According to the St Pauls Place official website, once complete the site will offer the following:

- 1 St Paul's Place occupied by law firm DLA Piper, PriceWaterhouseCoopers, Barclays and Royal Bank of Scotland.
- 2 St Paul's Place - completed 2009 and occupied by Department for Education and Department for Business, Innovation & Skills.
- 3 St Paul's Place - completed 2016 and occupied by Arup Group Limited, Handelsbanken, Building Design Partnership, Freeths, Times Educational Supplement and Ansys.
- 316 luxury apartments in a landmark tower to be created by the failed Citylofts. Completion August 2010.
- 135,000 sq. foot of restaurant, bars and retail space.
- 4 star Mercure Hotel with health & fitness centre and conferencing facilities.
- 520 space multi-storey car park.
- New public squares.

Following the redevelopment, Millennium Square, at the heart of St Paul's Place, has become the starting point for Armed Forces' Day parades.

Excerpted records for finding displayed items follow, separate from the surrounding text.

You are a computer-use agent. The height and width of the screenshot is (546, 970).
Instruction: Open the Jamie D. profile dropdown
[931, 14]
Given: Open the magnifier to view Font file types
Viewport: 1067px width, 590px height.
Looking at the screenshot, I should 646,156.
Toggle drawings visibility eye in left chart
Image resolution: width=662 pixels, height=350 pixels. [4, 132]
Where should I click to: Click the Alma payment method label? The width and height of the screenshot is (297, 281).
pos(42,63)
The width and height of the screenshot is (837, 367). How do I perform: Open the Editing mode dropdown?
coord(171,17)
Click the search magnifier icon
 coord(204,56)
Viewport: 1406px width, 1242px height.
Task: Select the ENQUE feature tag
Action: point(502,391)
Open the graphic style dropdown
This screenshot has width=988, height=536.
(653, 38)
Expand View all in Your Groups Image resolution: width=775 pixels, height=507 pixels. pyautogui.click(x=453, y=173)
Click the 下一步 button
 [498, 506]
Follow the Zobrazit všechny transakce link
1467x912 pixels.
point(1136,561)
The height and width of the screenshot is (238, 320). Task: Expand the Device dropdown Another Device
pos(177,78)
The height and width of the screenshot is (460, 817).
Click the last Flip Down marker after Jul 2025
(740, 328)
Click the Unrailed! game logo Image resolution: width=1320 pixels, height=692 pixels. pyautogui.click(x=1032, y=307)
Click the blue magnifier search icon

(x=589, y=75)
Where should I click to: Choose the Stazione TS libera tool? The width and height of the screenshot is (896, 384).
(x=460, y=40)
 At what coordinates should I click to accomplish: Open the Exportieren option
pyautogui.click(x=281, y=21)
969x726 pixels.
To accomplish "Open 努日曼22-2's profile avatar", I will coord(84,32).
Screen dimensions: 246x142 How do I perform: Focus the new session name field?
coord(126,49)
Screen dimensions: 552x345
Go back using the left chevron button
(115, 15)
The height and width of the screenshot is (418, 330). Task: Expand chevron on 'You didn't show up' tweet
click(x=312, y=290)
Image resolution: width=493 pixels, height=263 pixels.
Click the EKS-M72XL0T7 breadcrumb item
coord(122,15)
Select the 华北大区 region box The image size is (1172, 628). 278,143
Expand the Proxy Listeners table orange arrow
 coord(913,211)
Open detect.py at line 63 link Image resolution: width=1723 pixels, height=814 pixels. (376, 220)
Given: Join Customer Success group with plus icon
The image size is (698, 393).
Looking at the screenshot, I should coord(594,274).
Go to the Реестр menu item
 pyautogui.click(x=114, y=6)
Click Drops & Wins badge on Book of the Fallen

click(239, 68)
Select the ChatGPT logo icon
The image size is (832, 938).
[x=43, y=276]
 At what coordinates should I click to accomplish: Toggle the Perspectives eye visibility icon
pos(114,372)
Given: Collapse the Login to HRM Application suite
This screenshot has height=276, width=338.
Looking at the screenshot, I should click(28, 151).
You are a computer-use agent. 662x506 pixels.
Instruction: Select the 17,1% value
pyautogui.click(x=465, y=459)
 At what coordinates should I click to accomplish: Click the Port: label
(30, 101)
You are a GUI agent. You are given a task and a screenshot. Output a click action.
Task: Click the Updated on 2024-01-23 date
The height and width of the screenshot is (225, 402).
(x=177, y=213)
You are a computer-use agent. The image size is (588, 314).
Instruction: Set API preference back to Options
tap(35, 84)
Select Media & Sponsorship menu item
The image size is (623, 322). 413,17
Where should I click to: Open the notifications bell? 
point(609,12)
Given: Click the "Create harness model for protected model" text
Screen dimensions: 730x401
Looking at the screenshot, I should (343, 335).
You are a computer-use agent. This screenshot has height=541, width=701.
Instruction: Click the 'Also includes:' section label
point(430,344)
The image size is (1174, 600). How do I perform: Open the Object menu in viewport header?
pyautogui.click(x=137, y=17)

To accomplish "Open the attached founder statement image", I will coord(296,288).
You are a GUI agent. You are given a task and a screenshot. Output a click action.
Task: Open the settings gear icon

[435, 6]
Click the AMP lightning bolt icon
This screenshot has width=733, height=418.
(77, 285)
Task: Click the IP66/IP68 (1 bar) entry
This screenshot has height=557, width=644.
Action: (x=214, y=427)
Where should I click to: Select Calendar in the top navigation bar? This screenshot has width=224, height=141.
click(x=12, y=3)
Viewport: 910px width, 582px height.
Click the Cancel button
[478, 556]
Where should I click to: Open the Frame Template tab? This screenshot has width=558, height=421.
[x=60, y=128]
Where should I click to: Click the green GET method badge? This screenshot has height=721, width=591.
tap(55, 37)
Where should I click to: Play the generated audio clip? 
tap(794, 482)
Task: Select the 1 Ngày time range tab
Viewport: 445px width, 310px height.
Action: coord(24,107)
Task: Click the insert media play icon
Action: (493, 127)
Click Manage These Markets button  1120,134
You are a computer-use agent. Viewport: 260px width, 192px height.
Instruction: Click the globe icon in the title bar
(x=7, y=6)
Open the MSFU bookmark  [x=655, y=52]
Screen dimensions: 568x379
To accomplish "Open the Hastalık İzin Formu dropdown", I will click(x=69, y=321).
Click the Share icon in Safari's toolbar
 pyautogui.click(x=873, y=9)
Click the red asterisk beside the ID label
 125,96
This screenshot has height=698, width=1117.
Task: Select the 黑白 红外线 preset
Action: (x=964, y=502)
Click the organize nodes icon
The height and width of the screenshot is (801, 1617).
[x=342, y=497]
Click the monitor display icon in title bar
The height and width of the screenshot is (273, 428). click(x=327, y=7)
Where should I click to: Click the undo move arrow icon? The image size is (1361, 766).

Also, now the office buildings have been completed, the Home Office has re-located its staff from 5 regional offices to this complex. Whilst the upper floors of the development are reserved for office space and apartments, the ground floor(s) are set aside for retail use. Currently, Caffe Nero, Piccolino, Bella Italia, Pizza Express, Smoke BBQ and Cosmo occupy space within the development. Further units remain to be let

On 26 August 2010 the St Paul's Tower was completed and declared habitable.

==History==

Prior to redevelopment in the mid-2000s the site had been home to several different buildings. Most prominent amongst them was the Town Hall extension, erected in the 1970s and disparagingly known as the 'egg-box' because of its design. At the time of its construction, doubts were being cast on the durability of concrete buildings and as a result the Town Hall Extension was built with a projected lifespan of 500 years. Consequently, its demolition proved slow and complicated. Also sited there was the Sheffield registry office known as 'the wedding cake', also for design reasons.